= Problem description =
Write out the records again with "screenshot" changed to "screen capture" everywhere it occurs, leaving everything else as it is and omitting the pictures.

= Listed entries =

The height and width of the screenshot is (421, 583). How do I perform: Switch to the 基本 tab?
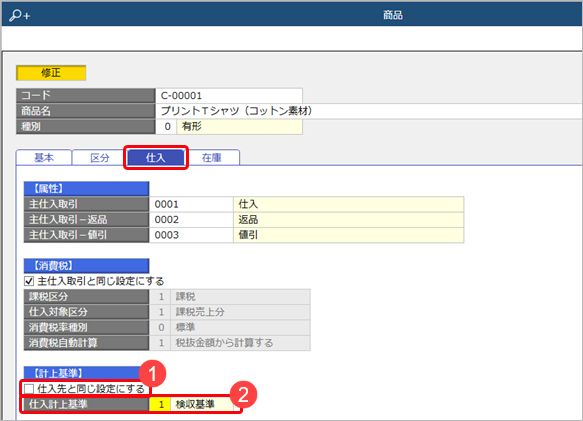(44, 158)
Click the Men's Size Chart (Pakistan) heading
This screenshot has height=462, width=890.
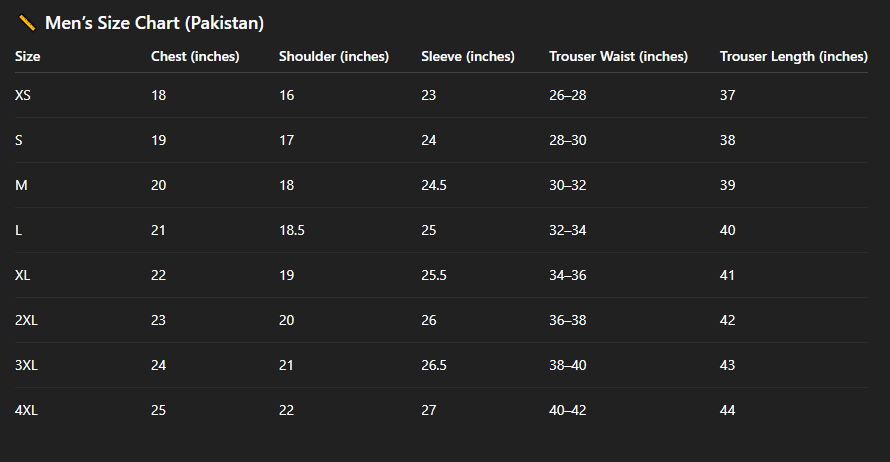pyautogui.click(x=154, y=23)
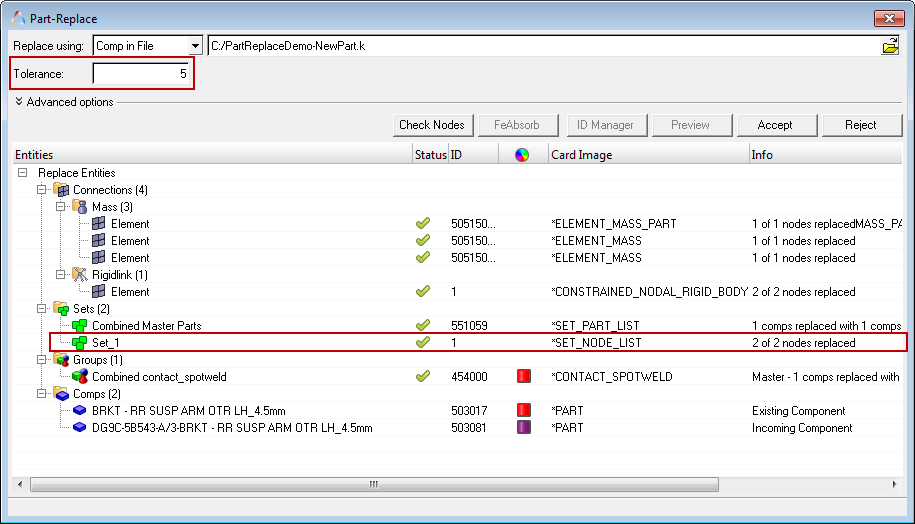Collapse the Comps (2) tree node

[x=42, y=394]
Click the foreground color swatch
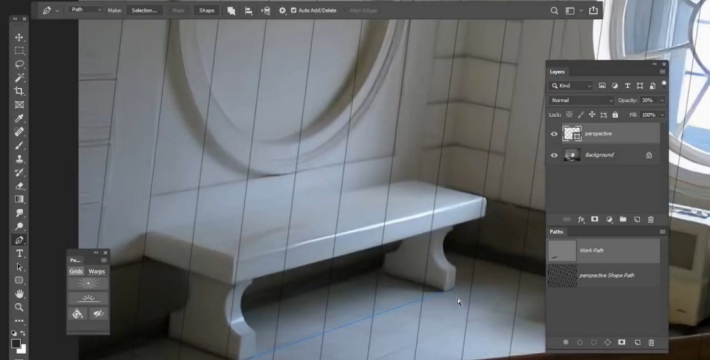Image resolution: width=710 pixels, height=360 pixels. [16, 343]
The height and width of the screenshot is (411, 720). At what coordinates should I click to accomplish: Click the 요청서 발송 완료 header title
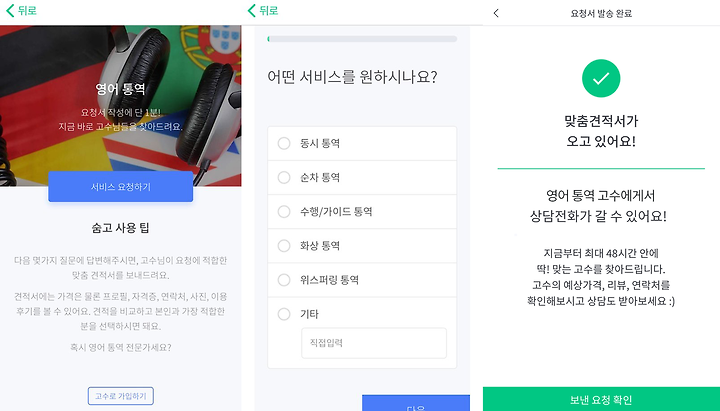tap(601, 13)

= Answer to this exercise =
The height and width of the screen capture is (421, 583). How do I perform: Switch to the 基本 tab?
(44, 158)
Click the Men's Size Chart (Pakistan) heading
This screen capture has height=462, width=890.
pyautogui.click(x=154, y=23)
Collapse the Comps (2) tree node

[x=42, y=394]
Click the foreground color swatch
Image resolution: width=710 pixels, height=360 pixels. [16, 343]
The height and width of the screen capture is (411, 720). At what coordinates should I click to accomplish: Click the 요청서 발송 완료 header title
tap(601, 13)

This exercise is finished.